A tree sometimes 80 to 90 ft high on the continent, usually much smaller in Britain; young shoots glabrous or nearly so. Leaves rounded, heart-shaped, 11⁄2 to 3 in. long, nearly or quite as much wide, with a short tapered apex, sharply and rather finely toothed, dark green and glabrous above; pale, sometimes whitish beneath, with tufts of red-brown hairs in the axils of the veins; stalks slender, glabrous, 1 to 11⁄2 in. long. Flowers yellowish white, fragrant, produced in the latter part of July in ascending or horizontally poised, slender-stalked cymes 2 or 3 in. long. Floral bract 11⁄2 to 31⁄2 in. long, 3⁄8 to 3⁄4 in. wide, glabrous. Fruits globose, covered (especially at first) with a loose greyish felt, not ribbed, thin-shelled.

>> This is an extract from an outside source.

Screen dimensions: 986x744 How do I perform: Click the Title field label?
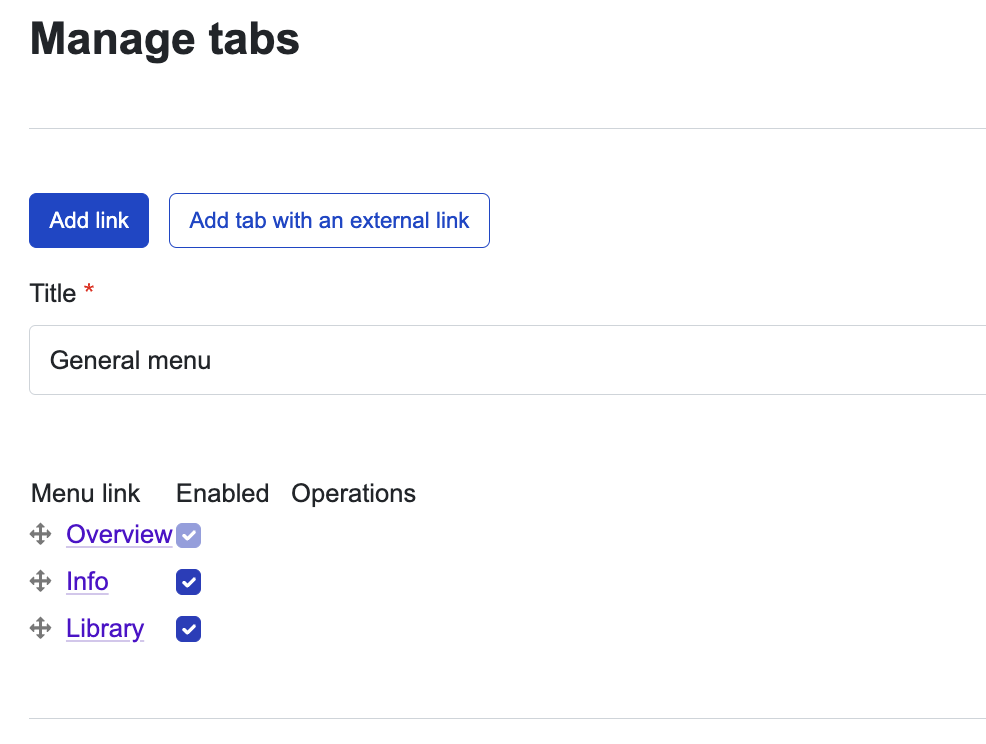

Native of most of Europe, and of the Caucasus, extending to 63° N in Sweden, and northwest Russia, but in the British Isles confined to England and Wales as far north as the Lake District and Yorkshire, usually on limestone formations. It is less common in cultivation than T. × europaea, its hybrid with T. platyphyllos, but is really more deserving of a place in the landscape than either. As usually seen it is a neat, small tree, but it is long-lived, and in time attains a large size, at least in areas where the summers are warmer than average. The largest specimens recorded in recent years are: Oakley Park, Shropshire, 97 × 173⁄4 ft and 115 × 113⁄4 ft (1971); Whitfield House, Heref., 98 × 11 ft (1973); Tottenham House, Savernake, Wilts, 105 × 103⁄4 ft (1967); Westonbirt Arboretum, Glos., 100 × 71⁄4 ft (1976); The Vyne, Basingstoke, Hants, 105 × 73⁄4 ft (1972); Westleton Church, E. Suffolk, 65 × 14 ft (1968).
For the Shrawley Wood stand of T. cordata near Worcester, see the article by Miles Hadfield in Qtly. Journ. For., Vol. 57 (1963), pp. 35-43.

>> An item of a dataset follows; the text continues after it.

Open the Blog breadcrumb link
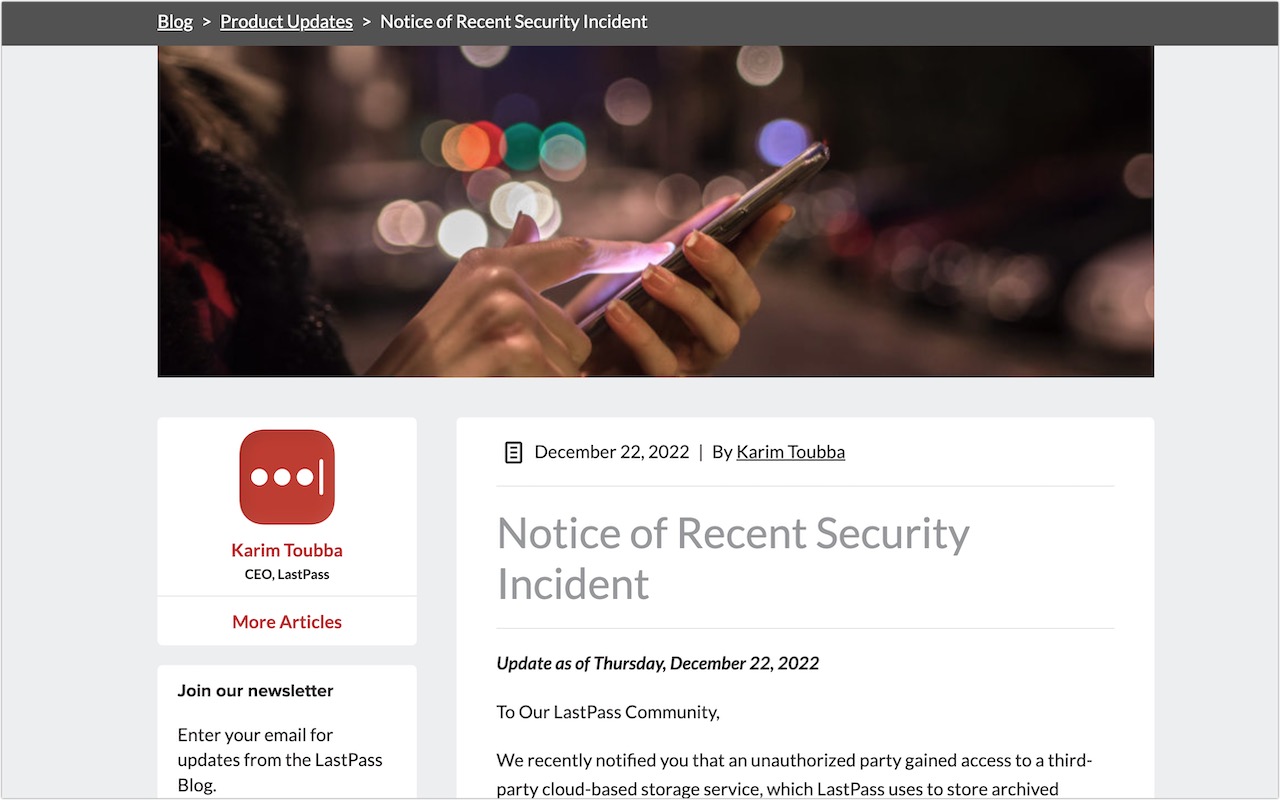tap(174, 21)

cv. ‘Swedish Upright’. – Of very slender habit, though with horizontal or drooping branches. It was collected in Sweden in 1906 by Dr Alfred Rehder for the Arnold Arboretum, where the original tree was 35 ft high and 12 ft in spread in 1964 (Wyman, Trees for American Gardens (1965), p. 451).
Another selection of narrow habit is ‘Erecta’, said to make a good street-tree even in industrial areas, with rather small, almost orbicular leaves, colouring yellow in the autumn and remaining on the tree until November (Dendroflora, No. 7 (1970), p. 72).
T. × flavescens Döll – A putative hybrid between T. cordata and T. americana, described in 1843 from a tree growing at Karlsruhe. The trees distributed by the Späth and Simon-Louis nurseries are of uncertain origin. They are near to T. cordata but with larger leaves.